Foucault's Pendulum by Umberto Eco

"Or this apparatus for the study of the fermentation of wine. A maze of crystal arches leading from athanor to athanor, from alembic to alembic. Those little spectacles, the tiny hourglass, the electroscope, the lens. Or the laboratory knife that looks like a cuneiform character, the spatula with the release lever, the glass blade, and the tiny, three-centimeter clay crucible for making a gnome-sized homunculus--infinitesimal womb for the most minuscule clonings. Or the acajou boxes filled with little white packets like a village apothecary's cachets, wrapped in parchment, covered with untranslatable ciphers, with mineral specimens that in reality are fragments of the Holy Shroud of Basilides, reliquaries containing the foreskin of Hermes Trismegistus. Or the long, thin upholsterer's hammer, a gavel for opening a brief judgement day, an object of quintessences to be held among the Elfs of Avalon.

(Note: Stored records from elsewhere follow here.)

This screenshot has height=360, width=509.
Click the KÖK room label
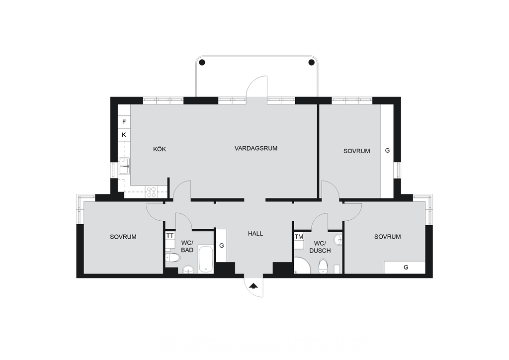coord(160,149)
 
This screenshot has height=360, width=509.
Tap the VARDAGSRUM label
coord(256,148)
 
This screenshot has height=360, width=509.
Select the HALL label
coord(255,233)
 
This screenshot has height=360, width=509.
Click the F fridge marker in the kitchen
coord(124,122)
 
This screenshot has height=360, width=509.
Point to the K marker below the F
coord(124,135)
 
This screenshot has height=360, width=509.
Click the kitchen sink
coord(124,166)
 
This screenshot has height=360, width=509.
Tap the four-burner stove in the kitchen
coord(152,191)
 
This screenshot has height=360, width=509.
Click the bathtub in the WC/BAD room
coord(206,260)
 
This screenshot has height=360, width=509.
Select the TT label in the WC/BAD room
coord(170,236)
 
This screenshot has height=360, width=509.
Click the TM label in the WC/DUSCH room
coord(299,237)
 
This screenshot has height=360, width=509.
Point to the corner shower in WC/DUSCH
coord(302,266)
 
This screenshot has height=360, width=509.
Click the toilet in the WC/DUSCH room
coord(323,266)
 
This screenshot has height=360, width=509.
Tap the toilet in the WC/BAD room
coord(172,258)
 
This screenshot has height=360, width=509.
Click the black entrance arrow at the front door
coord(254,286)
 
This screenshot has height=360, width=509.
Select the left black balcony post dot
coord(202,62)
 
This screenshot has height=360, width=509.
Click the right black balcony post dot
coord(312,62)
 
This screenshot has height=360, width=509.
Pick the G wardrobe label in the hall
coord(222,246)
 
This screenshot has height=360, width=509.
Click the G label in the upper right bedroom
coord(387,151)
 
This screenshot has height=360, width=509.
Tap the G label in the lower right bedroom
coord(406,268)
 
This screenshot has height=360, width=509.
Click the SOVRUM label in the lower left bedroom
coord(123,237)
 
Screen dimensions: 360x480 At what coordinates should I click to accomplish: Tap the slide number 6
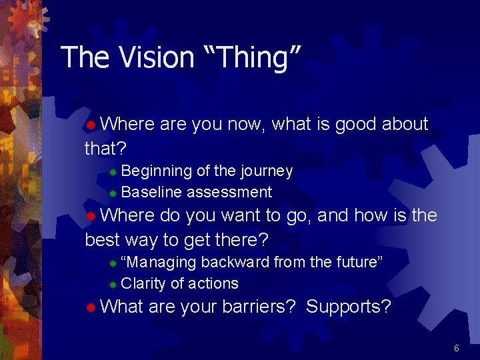click(x=457, y=348)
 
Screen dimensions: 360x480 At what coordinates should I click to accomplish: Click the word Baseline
click(x=152, y=193)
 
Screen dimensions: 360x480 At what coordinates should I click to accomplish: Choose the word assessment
click(x=229, y=193)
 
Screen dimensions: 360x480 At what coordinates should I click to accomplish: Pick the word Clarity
click(x=144, y=283)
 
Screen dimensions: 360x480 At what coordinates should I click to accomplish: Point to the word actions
click(x=213, y=283)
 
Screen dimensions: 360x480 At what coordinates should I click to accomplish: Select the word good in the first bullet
click(x=357, y=124)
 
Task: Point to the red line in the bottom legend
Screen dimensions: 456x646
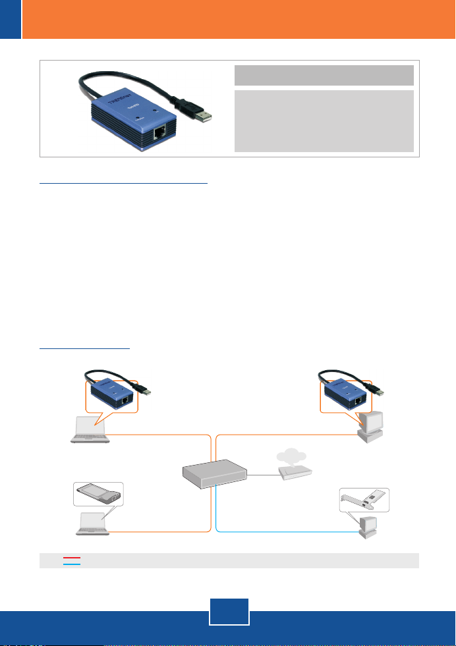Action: (x=72, y=557)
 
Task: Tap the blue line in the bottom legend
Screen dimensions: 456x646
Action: (x=72, y=564)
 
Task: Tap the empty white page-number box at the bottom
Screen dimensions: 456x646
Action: (x=228, y=610)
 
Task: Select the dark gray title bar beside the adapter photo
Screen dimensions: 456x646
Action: (x=324, y=75)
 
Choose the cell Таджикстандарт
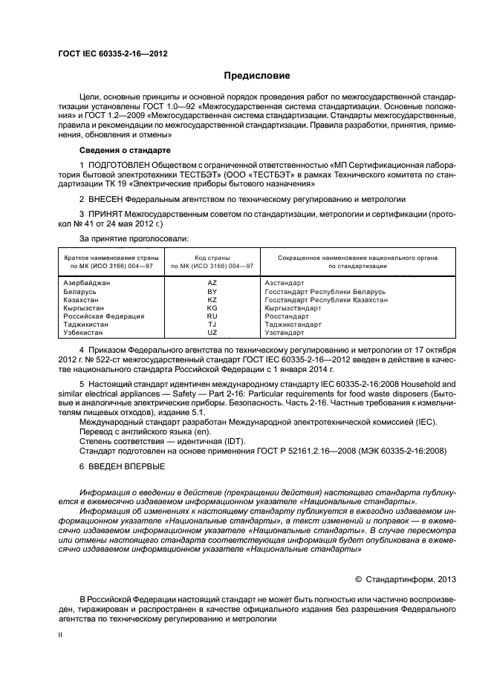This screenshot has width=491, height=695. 293,324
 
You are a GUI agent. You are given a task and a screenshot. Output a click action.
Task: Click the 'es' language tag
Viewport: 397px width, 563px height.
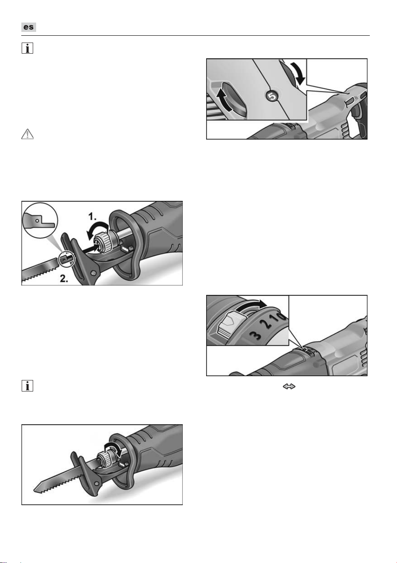pos(28,27)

Or the delightful little apparatus for analyzing the combustion of oil, and the glass globules arrayed like quatrefoil petals, with other quatrefoils connected by golden tubes, and quatrefoils attached to other, crystal, tubes leading first to a copper cylinder below it, then to other tubes, lower still, pendulous appendages, testicles, glands, goiters, crests...This is modern chemistry? For this the author had to be guillotined, though truly nothing is created or destroyed? Or was he killed to silence what his fraud revealed?

The Salle Lavoisier in the Conservatoire is actually a confession, a confession in code, and an emblem of the whole museum, for it mocks the arrogance of the Age of Reason and murmurs of other mysteries. Jacopo Belbo was reasonably right; Reason was wrong.

I had to hurry; time was pressing now. I walked past the meter, the kilogram, the other measures, all false guarantees. I had learned from Agliè that the secret of the pyramids is revealed if you don't calculate in meters, but in ancient cubits. Then, the counting machines that proclaimed the triumph of the quantitative but in truth pointed to the occult qualities of numbers, a return to the roots of the notarikon the rabbis carried with them as they fled through the plains of Europe. Astronomy and clocks and robots. Dangerous to linger among these new revelations. I was penetrating to the heart of  a secret message in the form of a rationalist theatrum. But I had to hurry. Later, between closing time and midnight, I could explore them, objects that in the slanted light of sunset assumed their true aspect--symbols, not instruments."

https://books.google.com/books/about/Foucault_s_Pendulum.html?id=jbpsQD0khY0C

https://www.youtube.com/watch?v=QyALEomuk9k

5 comments:

chickelit said...

"It took them only an instant to cut off his head, but France may not produce another such head in a century."

~Joseph Louis Lagrange commenting on the beheading of Antoine Lavoisier by French revolutionaries in 1794.

The Physics Department at UW-Madison used to have a real Foucault Pendulum located in Sterling Hall (Yes, that Sterling Hall). I just learned today that it was removed with no real plans to rehang it.

deborah said...

" I just learned today that it was removed with no real plans to rehang it."

Regress!

Rabel said...

Which is harder - building a full scale model of Foucault's pendulum with dirt and rocks or getting Pandora to feed to my computer through Bluetooth?

Answer is Pandora feed.

Fuck it.

edutcher said...

We're getting, oh, so esoteric these days, aren't we?

TOP will be jealous.

Christy said...

I found the novel to be one of the wittiest and most amusing I've read. That said, Eco doesn't make his points and move on. He tiresomely makes his point at great length in such a way that one thinks he is saying one thing, when in fact he's saying something else entirely. Sarcasm developed to high art. Of course, I may be totally mislead by the translation.

I see Foucault's Pendulum as a proto-Dan Brown. Eco mines text for bogus interpretations to amuse, while Dan Brown mines art.